**Prompt**
Go through the records below and copy out every line that contains the word "agent".

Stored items

Start of Block

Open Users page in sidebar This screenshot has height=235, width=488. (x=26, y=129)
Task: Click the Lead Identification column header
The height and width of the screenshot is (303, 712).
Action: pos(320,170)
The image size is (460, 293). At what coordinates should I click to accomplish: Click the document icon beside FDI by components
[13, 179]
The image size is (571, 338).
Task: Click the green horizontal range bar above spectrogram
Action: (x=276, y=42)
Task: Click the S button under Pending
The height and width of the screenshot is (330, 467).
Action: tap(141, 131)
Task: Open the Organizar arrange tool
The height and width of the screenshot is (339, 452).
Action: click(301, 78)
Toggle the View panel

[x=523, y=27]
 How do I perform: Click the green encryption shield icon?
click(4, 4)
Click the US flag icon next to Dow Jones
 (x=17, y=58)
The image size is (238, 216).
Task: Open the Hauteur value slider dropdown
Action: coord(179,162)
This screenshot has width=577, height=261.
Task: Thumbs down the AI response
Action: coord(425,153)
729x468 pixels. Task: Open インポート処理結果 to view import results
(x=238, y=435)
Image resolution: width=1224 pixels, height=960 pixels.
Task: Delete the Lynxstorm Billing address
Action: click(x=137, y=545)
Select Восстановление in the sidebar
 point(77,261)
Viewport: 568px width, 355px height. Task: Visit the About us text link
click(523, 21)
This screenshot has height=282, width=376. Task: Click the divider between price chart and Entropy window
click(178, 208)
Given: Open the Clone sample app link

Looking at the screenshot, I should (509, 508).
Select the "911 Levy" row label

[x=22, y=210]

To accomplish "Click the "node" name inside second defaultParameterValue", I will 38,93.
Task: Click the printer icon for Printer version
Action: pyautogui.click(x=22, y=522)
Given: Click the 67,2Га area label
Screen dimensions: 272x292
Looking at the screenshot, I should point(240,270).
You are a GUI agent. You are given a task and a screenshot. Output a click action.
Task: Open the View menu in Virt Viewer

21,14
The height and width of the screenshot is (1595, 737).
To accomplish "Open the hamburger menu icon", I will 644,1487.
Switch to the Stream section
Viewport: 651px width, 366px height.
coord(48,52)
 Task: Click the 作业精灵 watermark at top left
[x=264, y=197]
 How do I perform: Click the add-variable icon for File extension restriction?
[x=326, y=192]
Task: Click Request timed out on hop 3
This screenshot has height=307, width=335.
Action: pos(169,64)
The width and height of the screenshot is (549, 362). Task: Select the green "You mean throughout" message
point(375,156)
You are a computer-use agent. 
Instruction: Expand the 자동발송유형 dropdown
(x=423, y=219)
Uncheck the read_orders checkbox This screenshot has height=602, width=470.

End of Block

**Task result**
You are a GUI agent. You are given a task and a screenshot. Output a click action.
You are a computer-use agent. 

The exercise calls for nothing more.